Yo viajo mucho por culpa de lo mío, ya sabes. Y ayer iba yo en el avión repasando mentalmente mis proyectos de vida en el momento justo del aterrizaje en Madrid cuando, antes siquiera de rozar el suelo, un hombre en el asiento de atrás ya estaba hablando por el móvil al estilo latino. Es decir, voz lanzada hacia el infinito y más allá, como manda Dios, sin importar la presencia de otros; con el efecto que yo llamaría ‘movilkilling’, pues una siente el impulso irrefrenable de volverse y, como mínimo, hacérselo tragar. Bien… me autocontrolo, me limito a los hechos. Frases de entrada: “¿Qué pasa tío? Que ya he aterrizado. Y no veas cómo lo hemos pasado; estaba allí la empresa en pleno y yo con el jefe español, ese gordito que te presenté un día, lo he pasao en grande, qué marcha; hasta las seis de la mañana cada día, los dos juntos, intimando; pero que juerga, tío; que hacia a todo y allí estaba él, tocándole el culo y las tetas a las bailarinas, como uno más…”.  Yo entré en shock. Y él no, pues seguía: “Y me he pasao la semana pegao a mi compañera, 24 horas al día; nos hemos conocio más que en meses, ya te concretaré… Sí, estaba también el jefe alemán, un deportista nato, me pagó un curso de surfeo en la playa que costaba 180 euros, así, como un señor; que lo que él quería es que la gente disfrutara y vaya si disfrutamos, tío; pero espera que llegue y ya te contaré detalles…”.

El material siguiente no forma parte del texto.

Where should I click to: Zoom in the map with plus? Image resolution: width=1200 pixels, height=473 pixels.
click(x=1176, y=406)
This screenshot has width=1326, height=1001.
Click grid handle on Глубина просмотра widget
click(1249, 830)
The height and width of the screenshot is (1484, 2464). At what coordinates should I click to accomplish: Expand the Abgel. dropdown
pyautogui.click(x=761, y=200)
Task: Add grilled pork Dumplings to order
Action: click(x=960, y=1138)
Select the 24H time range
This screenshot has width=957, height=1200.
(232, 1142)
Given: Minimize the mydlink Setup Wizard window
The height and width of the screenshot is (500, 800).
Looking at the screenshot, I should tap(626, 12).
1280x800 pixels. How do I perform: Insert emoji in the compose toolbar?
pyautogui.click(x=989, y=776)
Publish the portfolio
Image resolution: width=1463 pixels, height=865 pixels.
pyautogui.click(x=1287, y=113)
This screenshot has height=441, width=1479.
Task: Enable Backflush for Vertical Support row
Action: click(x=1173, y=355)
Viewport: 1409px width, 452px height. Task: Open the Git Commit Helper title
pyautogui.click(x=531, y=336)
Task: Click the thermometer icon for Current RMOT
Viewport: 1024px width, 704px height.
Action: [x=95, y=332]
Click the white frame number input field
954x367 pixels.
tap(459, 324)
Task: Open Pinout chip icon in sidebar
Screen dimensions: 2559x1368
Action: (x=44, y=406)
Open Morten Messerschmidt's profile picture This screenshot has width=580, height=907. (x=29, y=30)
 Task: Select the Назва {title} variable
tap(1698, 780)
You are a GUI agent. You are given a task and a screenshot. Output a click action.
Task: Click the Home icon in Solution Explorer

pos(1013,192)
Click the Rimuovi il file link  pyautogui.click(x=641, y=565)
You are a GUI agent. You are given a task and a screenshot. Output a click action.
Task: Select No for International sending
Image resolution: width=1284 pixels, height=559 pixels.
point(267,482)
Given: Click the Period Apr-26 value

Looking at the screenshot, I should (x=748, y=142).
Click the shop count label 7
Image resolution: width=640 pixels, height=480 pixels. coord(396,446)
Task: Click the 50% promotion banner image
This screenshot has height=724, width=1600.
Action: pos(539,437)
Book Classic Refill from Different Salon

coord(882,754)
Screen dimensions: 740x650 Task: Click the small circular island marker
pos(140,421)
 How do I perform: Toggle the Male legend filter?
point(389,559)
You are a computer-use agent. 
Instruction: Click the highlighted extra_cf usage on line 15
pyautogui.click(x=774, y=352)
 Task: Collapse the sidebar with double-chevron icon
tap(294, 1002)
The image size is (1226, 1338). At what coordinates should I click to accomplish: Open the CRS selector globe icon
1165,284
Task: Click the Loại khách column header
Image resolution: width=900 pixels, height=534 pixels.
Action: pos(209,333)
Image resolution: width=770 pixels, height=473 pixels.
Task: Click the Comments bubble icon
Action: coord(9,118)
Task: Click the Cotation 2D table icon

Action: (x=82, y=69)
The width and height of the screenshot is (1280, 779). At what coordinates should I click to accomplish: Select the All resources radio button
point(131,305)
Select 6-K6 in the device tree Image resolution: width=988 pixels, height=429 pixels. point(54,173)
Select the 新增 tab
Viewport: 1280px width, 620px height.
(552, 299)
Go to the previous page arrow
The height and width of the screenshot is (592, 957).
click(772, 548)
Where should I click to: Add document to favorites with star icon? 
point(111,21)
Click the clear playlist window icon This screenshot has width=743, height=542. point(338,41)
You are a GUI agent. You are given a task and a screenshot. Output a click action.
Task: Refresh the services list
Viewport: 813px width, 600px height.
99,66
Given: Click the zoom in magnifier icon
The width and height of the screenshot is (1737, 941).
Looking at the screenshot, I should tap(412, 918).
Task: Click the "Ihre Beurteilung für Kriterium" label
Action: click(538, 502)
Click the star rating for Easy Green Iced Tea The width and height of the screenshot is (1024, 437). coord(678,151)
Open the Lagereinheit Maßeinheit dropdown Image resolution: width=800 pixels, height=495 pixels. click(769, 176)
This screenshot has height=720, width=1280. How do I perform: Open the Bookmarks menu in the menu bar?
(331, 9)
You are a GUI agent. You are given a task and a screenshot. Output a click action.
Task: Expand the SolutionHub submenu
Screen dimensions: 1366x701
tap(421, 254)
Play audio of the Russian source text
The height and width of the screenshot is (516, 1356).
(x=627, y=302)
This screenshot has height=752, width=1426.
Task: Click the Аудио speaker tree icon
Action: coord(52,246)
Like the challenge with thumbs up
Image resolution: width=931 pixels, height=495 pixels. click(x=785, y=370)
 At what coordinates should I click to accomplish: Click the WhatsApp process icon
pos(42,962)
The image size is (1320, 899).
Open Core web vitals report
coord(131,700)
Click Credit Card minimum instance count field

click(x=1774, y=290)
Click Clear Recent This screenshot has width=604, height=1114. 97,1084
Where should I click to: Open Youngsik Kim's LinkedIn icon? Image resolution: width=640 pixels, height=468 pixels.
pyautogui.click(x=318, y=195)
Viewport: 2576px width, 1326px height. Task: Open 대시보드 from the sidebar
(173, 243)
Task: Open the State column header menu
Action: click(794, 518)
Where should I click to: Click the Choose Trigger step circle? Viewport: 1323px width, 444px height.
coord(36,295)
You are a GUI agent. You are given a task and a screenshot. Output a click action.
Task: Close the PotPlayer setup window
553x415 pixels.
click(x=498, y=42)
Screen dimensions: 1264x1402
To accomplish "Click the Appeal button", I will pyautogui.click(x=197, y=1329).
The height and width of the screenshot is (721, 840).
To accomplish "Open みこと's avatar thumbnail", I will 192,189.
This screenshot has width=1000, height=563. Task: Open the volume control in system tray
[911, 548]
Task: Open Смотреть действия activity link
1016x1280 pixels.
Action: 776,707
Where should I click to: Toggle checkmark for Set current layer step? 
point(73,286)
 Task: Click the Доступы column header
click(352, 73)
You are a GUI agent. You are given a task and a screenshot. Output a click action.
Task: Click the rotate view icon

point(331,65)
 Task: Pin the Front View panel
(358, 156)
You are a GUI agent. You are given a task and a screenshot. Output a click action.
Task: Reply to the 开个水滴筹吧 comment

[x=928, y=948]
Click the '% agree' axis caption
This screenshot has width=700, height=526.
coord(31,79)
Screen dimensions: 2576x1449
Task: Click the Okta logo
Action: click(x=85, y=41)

No hizo falta esperar. Sin más, él continuó dándolos, dejando al peaje entero en vilo y a mí, por cercanía, con el pulso acelerado de tanto asimilar experiencias ajenas al vuelo (que de eso se nutre la telefonía), mientras nos posábamos en el suelo, recorríamos la pista, atracábamos… etcétera. Otro trayecto ida y vuelta podríamos haber realizado y ahí estaría nuestro hombre aún hoy pegado al aparato, enumerando escenas de juerga colectiva. Y yo visual como soy, visualizaba mucho. Aún sin verle la cara, imaginaba su cuerpo y modales. Su ideología. Y hasta a sus parientes cercanos, yo diría. Un completo. Hombre maduro. Reunión de empresa. Premio por servicios prestados. Una firma que va bien a pesar de la crisis y regala detallazo al personal. ¿Pero aún existe eso, tú? Viaje a sitio exótico todo incluido y juntos para hacer unión y fuerza y beneficios luego… ¿Pero aún se cree tal cosa? ¿Sigue vigente la terapia ejercicios espirituales donde todos rezamos unidos convencidos de la bondad de nuestros objetivos trimestrales? ¿Los acuerdos firmados ante un buen chuletón? ¿La puta que ayuda a robar contratos a la competencia?